• _EXCERPTED TEXT_:
===============

Files
explorer-monorepo/docs/specs/database/search-index-schema.md

9.5 KiB

Search Index Schema Specification

Overview

This document specifies the Elasticsearch/OpenSearch index schema for full-text search and faceted querying across blocks, transactions, addresses, tokens, and contracts.

Architecture

flowchart LR
    PG[(PostgreSQL<br/>Canonical Data)]
    Transform[Data Transformer]
    ES[(Elasticsearch<br/>Search Index)]
    
    PG --> Transform
    Transform --> ES
    
    Query[Search Query]
    Query --> ES
    ES --> Results[Search Results]

Index Structure

Blocks Index

Index Name: blocks-{chain_id} (e.g., blocks-138)

===============

• _EXCERPTED RECORDS_:
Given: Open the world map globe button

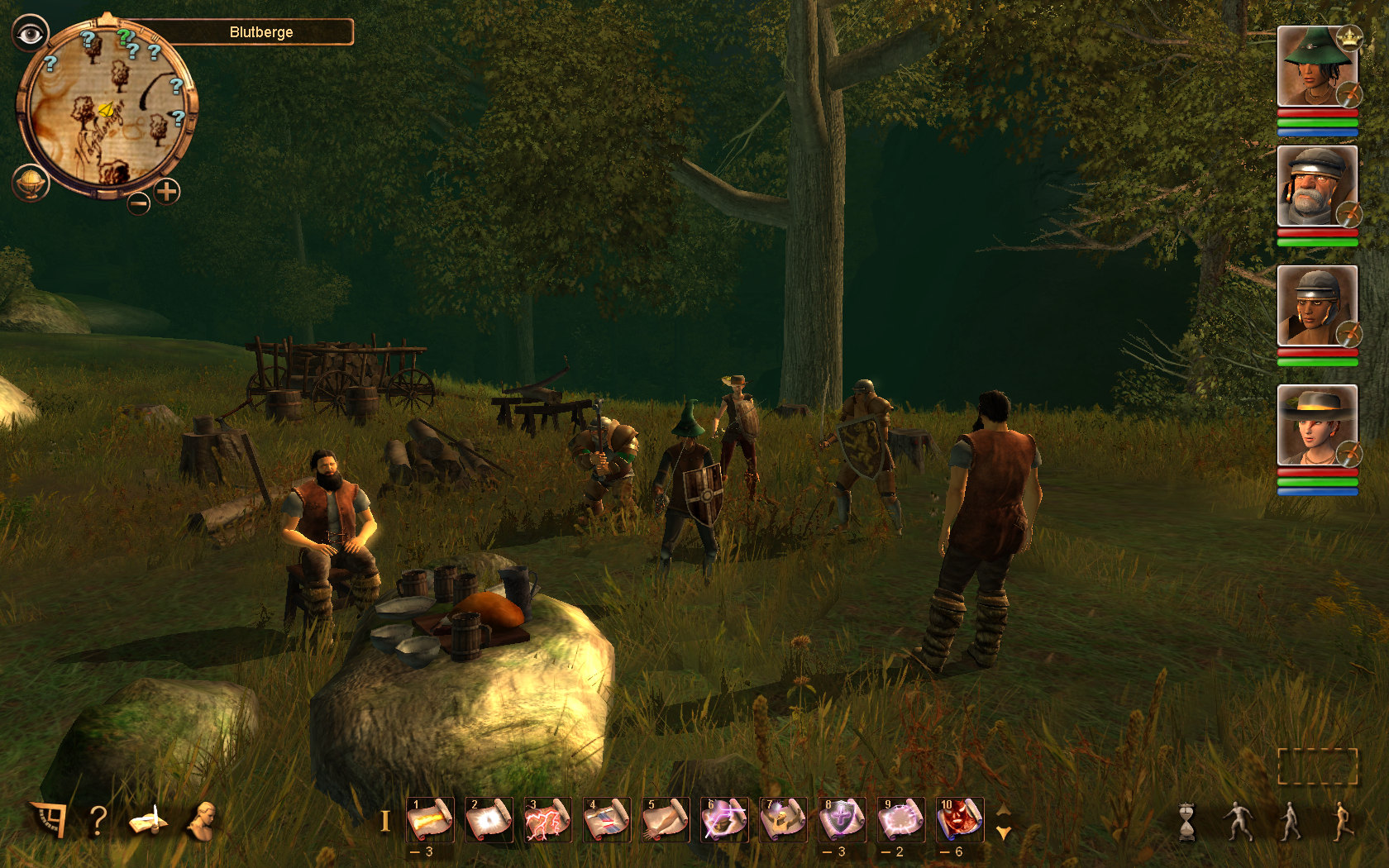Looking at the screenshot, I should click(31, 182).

===============

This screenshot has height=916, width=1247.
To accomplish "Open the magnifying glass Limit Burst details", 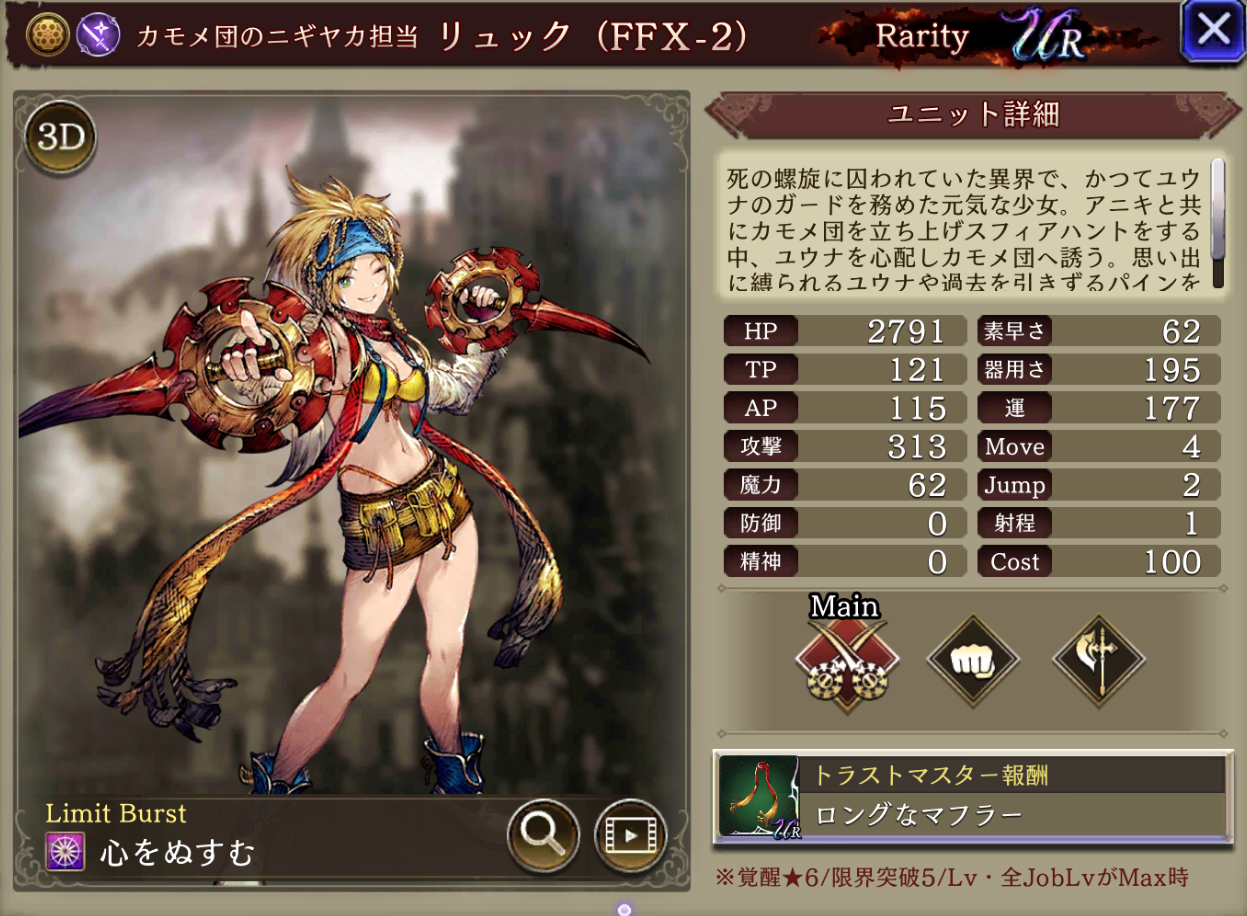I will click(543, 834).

===============

• _EXERCISE INSTRUCTIONS_:
• a. Answer these questions about the search index schema specification, one line each:
(i) What file size is listed for the specification?
(ii) Which component sits between PostgreSQL and Elasticsearch in the architecture diagram?
(iii) What example index name is given for the blocks index?
• b. Reproduce the part of the search index schema specification starting at "Search Index Schema Specification" and ending at "tokens, and contracts.".
• c. Resume the search index schema specification from the point where it stops.

• _TASK-BY-TASK OUTPUTS_:
• a.
(i) 9.5 KiB
(ii) Data Transformer
(iii) blocks-138

• b.
Search Index Schema Specification

Overview

This document specifies the Elasticsearch/OpenSearch index schema for full-text search and faceted querying across blocks, transactions, addresses, tokens, and contracts.

• c.
Document Structure:

{
  "block_number": 12345,
  "hash": "0x...",
  "timestamp": "2024-01-01T00:00:00Z",
  "miner": "0x...",
  "transaction_count": 100,
  "gas_used": 15000000,
  "gas_limit": 20000000,
  "chain_id": 138,
  "parent_hash": "0x...",
  "size": 1024
}

Field Mappings:

  • block_number: long (not analyzed, for sorting/filtering)
  • hash: keyword (exact match)
  • timestamp: date
  • miner: keyword (exact match)
  • transaction_count: integer
  • gas_used: long
  • gas_limit: long
  • chain_id: integer
  • parent_hash: keyword

Searchable Fields:

  • Hash (exact match)
  • Miner address (exact match)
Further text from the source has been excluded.